[PATCH] more list node initialisation
Hi, In addition to those list node initialisation patches that went into master so far I still have these two commits in my local tree. One of them is about the logging configuration that I described in my initial email on the topic. The other patch is about new memory buckets in the BGP implementation. I am still hunting another variant of this that crashes BIRD (with --enable-debug) whenever a Babel peer is shutting down.. andi-
This is required as they otherwise point to already (invalid) existing lists and add_tail will fail (during a debug build). Re-initializing these should be fine as the list they belong to is being re-initialized on entry to the very same function.
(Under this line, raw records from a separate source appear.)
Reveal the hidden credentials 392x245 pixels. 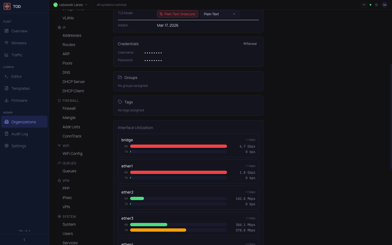pos(250,44)
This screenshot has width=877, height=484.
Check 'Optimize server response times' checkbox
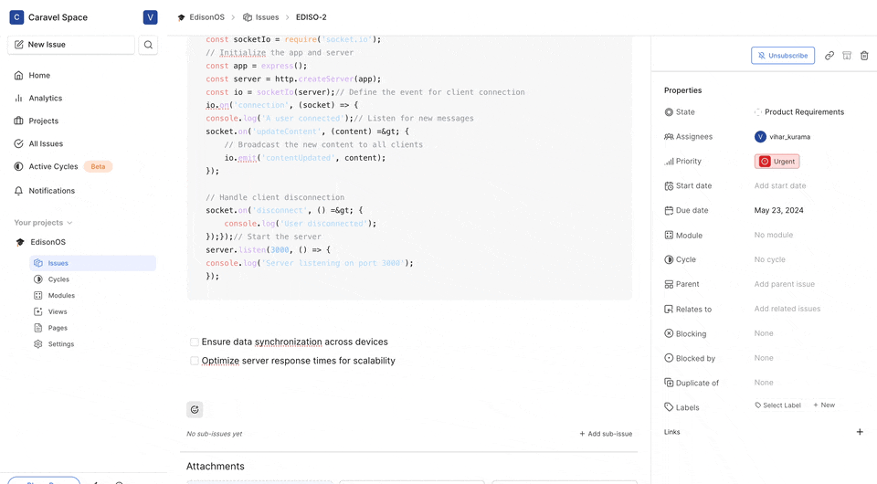[x=195, y=361]
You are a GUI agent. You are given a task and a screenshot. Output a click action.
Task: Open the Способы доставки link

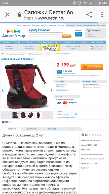62,90
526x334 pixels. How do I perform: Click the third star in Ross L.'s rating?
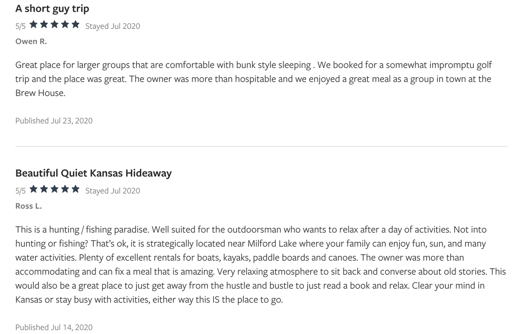(x=54, y=190)
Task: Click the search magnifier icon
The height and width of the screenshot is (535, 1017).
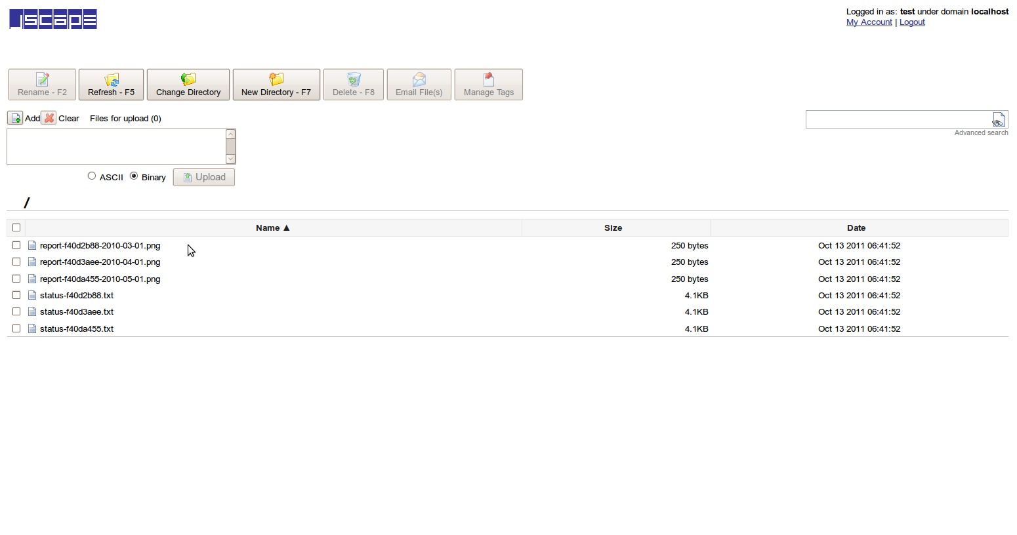Action: (999, 119)
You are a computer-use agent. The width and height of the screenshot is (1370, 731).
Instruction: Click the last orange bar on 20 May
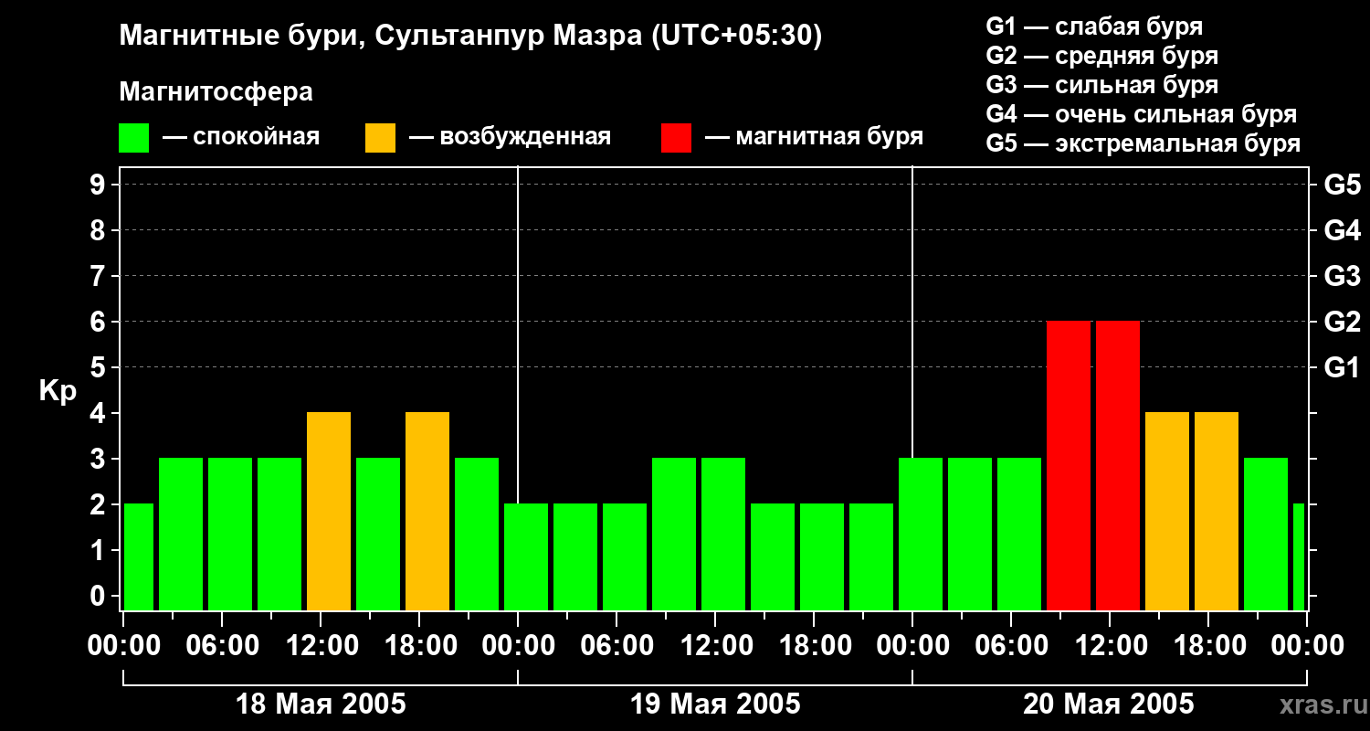[x=1217, y=512]
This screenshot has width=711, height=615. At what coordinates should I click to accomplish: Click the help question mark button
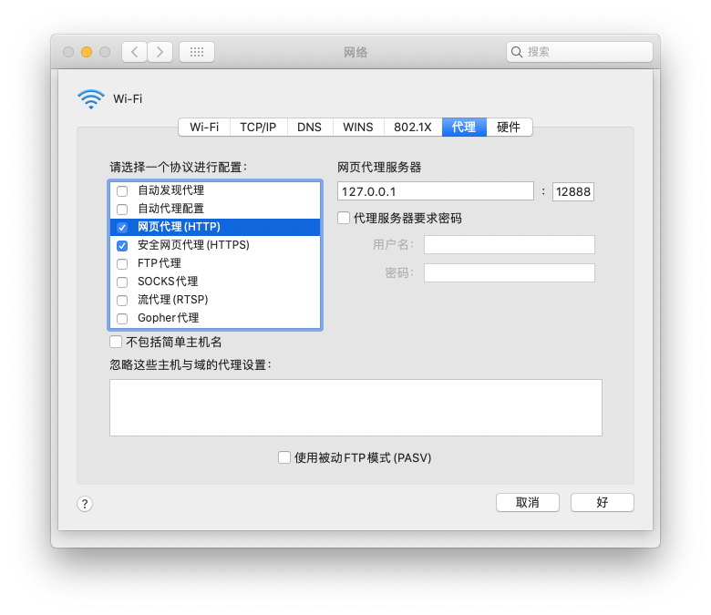[x=85, y=504]
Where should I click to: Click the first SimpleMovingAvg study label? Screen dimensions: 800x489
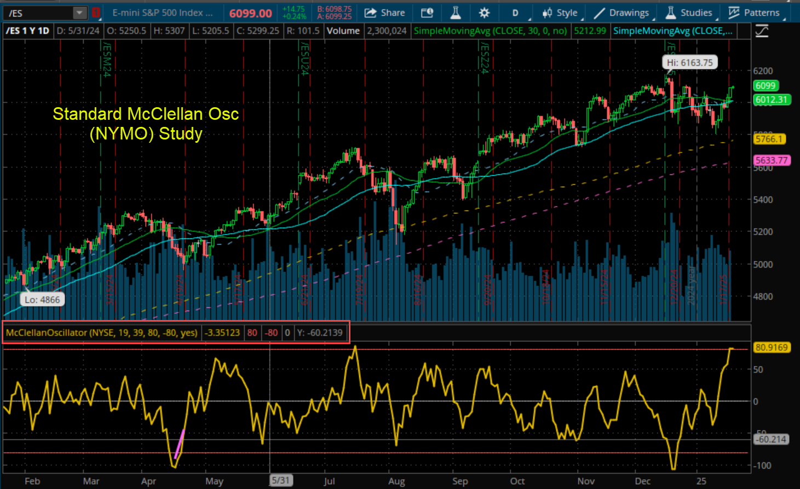point(490,31)
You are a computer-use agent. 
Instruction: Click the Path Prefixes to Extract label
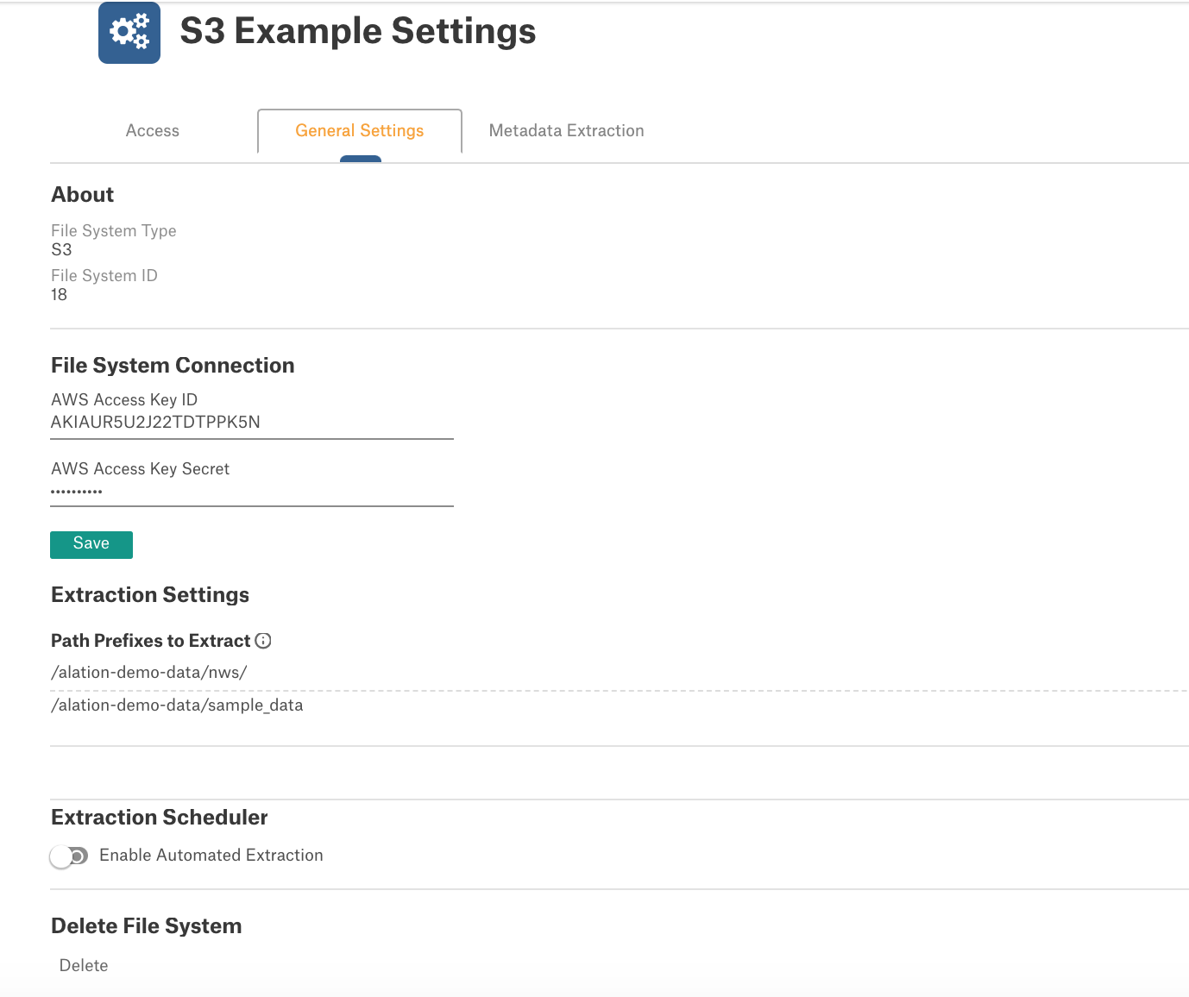150,641
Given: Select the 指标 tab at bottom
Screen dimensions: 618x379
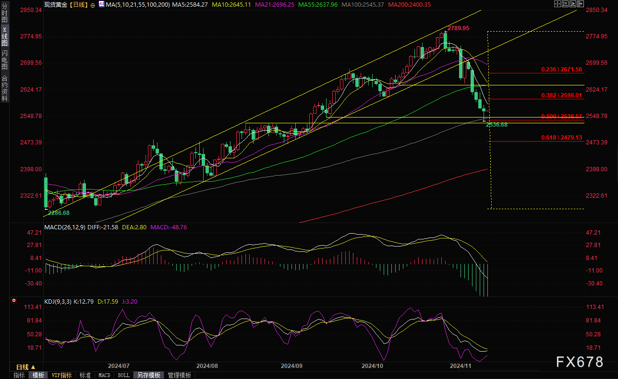Looking at the screenshot, I should pyautogui.click(x=19, y=375).
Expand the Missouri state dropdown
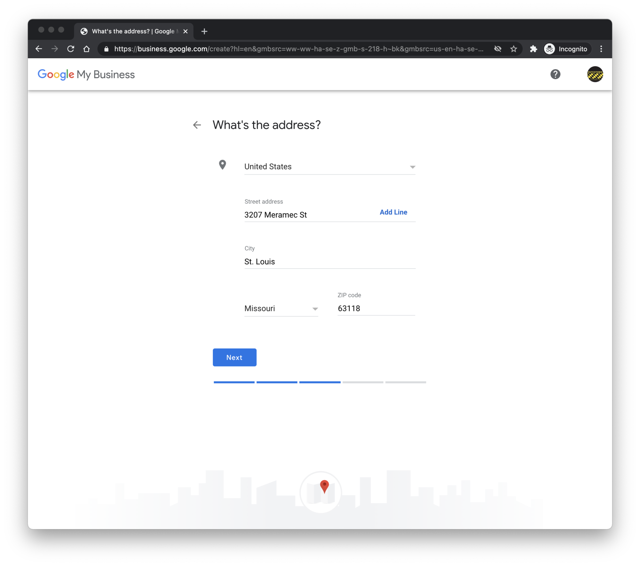640x566 pixels. coord(315,309)
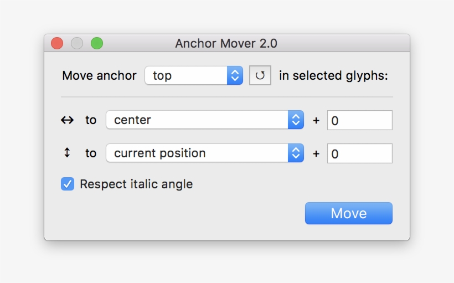454x283 pixels.
Task: Minimize the Anchor Mover window
Action: click(77, 43)
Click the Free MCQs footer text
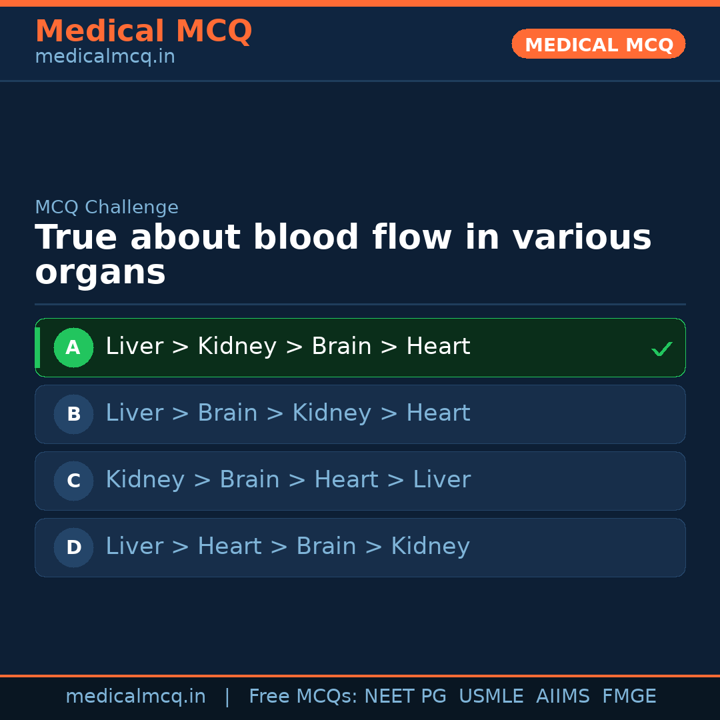This screenshot has height=720, width=720. 303,697
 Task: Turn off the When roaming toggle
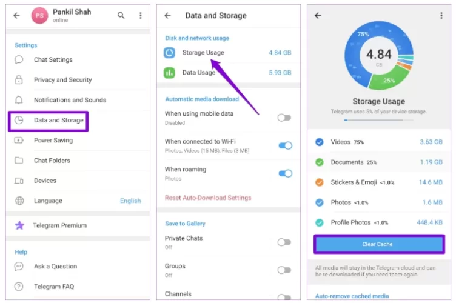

This became mandatory as of baac7009063d the next and prev pointers of nodes in a list are checked against NULL in debug builds. --- sysdep/unix/log.c | 18 +++++++++++++----- 1 file changed, 13 insertions(+), 5 deletions(-) diff --git a/sysdep/unix/log.c b/sysdep/unix/log.c index e24322c6..14a0e875 100644 --- a/sysdep/unix/log.c +++ b/sysdep/unix/log.c @@ -341,7 +341,8 @@ default_log_list(int initial, const char **syslog_name) #ifdef HAVE_SYSLOG_H if (!dbgf) { - static struct log_config lc_syslog = { .mask = ~0 }; + static struct log_config lc_syslog; + lc_syslog = (struct log_config){ .mask = ~0 }; add_tail(&log_list, &lc_syslog.n); *syslog_name = bird_name; } @@ -349,15 +350,22 @@ default_log_list(int initial, const char **syslog_name) if (dbgf && (dbgf != stderr)) { - static struct log_config lc_debug = { .mask = ~0 }; - lc_debug.fh = dbgf; + static struct log_config lc_debug; + lc_debug = (struct log_config){ + .mask = ~0, + .fh = dbgf + }; add_tail(&log_list, &lc_debug.n); } if (initial || (dbgf == stderr)) { - static struct log_config lc_stderr = { .mask = ~0, .terminal_flag = 1}; - lc_stderr.fh = stderr; + static struct log_config lc_stderr; + lc_stderr = (struct log_config){ + .mask = ~0, + .terminal_flag = 1, + .fh = stderr + }; add_tail(&log_list, &lc_stderr.n); } -- 2.29.2
I did observe crashes when running BIRD as a debug build when memory returned from the allocator was supposedly not being zeroed. This became mandatory as of baac7009063d the next and prev pointers of nodes in a list are checked against NULL in debug builds. --- proto/bgp/attrs.c | 2 +- 1 file changed, 1 insertion(+), 1 deletion(-) diff --git a/proto/bgp/attrs.c b/proto/bgp/attrs.c index 828bc118..b4001f59 100644 --- a/proto/bgp/attrs.c +++ b/proto/bgp/attrs.c @@ -1476,7 +1476,7 @@ bgp_get_bucket(struct bgp_channel *c, ea_list *new) } /* Create the bucket */ - b = mb_alloc(c->pool, size); + b = mb_allocz(c->pool, size); init_list(&b->prefixes); b->hash = hash; -- 2.29.2
On Tue, Nov 24, 2020 at 09:08:29AM +0100, Andreas Rammhold wrote:
Hi,
In addition to those list node initialisation patches that went into master so far I still have these two commits in my local tree. One of them is about the logging configuration that I described in my initial email on the topic. The other patch is about new memory buckets in the BGP implementation.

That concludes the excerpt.